EXERCISE PASSAGE |
B.C.'s top doc called public health orders 'a last resort'
Dr. Bonnie Henry says Omicron accounts for 80% of new COVID-19 cases in B.C.

With the Omicron variant causing runaway transmission of COVID-19, rendering contact tracing ineffective, employers in B.C. are being urged to prepare for a wave of staff being forced off the job by illness.

During a news conference Tuesday, provincial health officer Dr. Bonnie Henry said she is trying to get out of the business of issuing public health orders to manage the pandemic.

“I do think it is over to the [private] sector,” to mitigate certain risks associated with the pandemic, Henry said, explaining many vaccinated people will likely contract a mild form of the virus in the coming weeks.

Most vaccinated people will be protected from serious illness or hospitalizations, she said.

“Across the board in the next few weeks, we'll be dealing with high numbers of people who are off ill,” Henry said.

“For most of us, thankfully because of our vaccinations, that will be mostly mild illness. But the interruption to our business continuity is something that we now need to think more carefully about.”

“It’s not about public health orders,” Henry continued.

“This is about activating all of those layers of protection available for your business, in your situation, to keep you from having to shut down because we don't have enough people to operate.”

The Omicron variant is now responsible for 80% of COVID-19 cases in the province. Last week, B.C. reduced its isolation requirements for COVID-19 cases in vaccinated people to just five days.

“This strain of the virus is different, it’s considerably different in how it presents in the shortness of the incubation period and the shortness of the illness for many people,” Henry said.

She called public health orders “a last resort” that bring with them significant downsides to mental health and wellness.

EXERCISE TASKS |
a: According to the article on Omicron in B.C., to how many days did the province reduce its isolation requirements for COVID-19 cases in vaccinated people?
b: Duplicate the portion of the article on Omicron in B.C. that opens with the words containing "During a news" and closes with "hospitalizations, she said.".
The data have no connection to the article on Omicron in B.C.

(Items listed in a dataset)
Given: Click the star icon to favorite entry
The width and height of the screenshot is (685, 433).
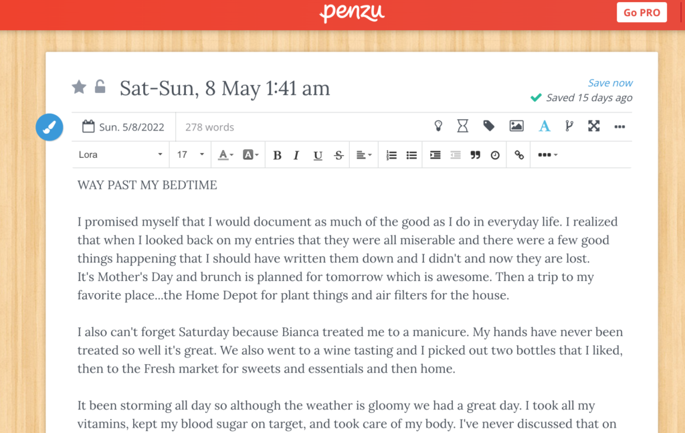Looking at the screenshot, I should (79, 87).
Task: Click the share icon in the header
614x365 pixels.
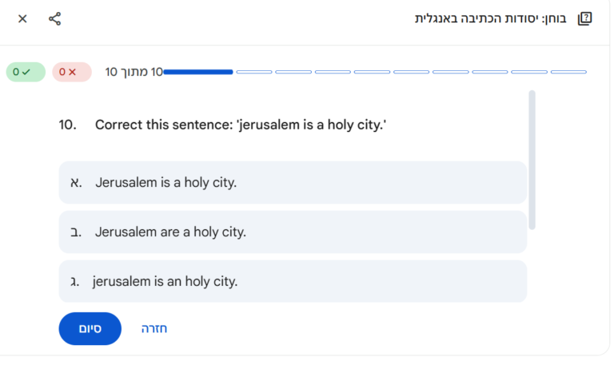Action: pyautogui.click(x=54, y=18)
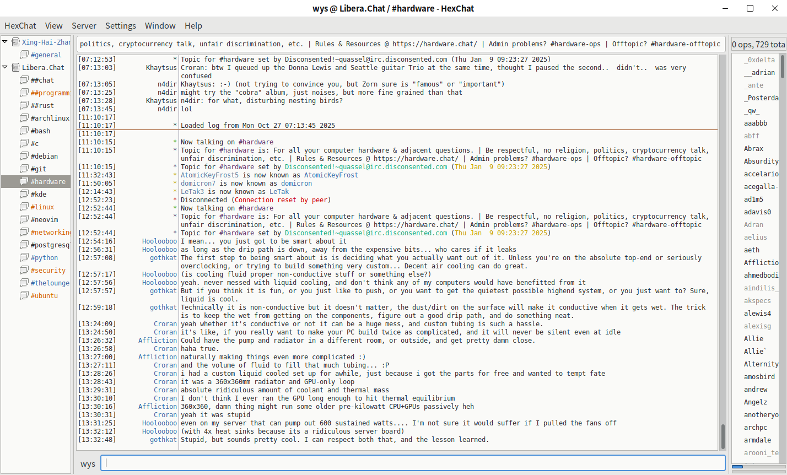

RESULTS IN ORDER |
a: Five days.

b:
During a news conference Tuesday, provincial health officer Dr. Bonnie Henry said she is trying to get out of the business of issuing public health orders to manage the pandemic.

“I do think it is over to the [private] sector,” to mitigate certain risks associated with the pandemic, Henry said, explaining many vaccinated people will likely contract a mild form of the virus in the coming weeks.

Most vaccinated people will be protected from serious illness or hospitalizations, she said.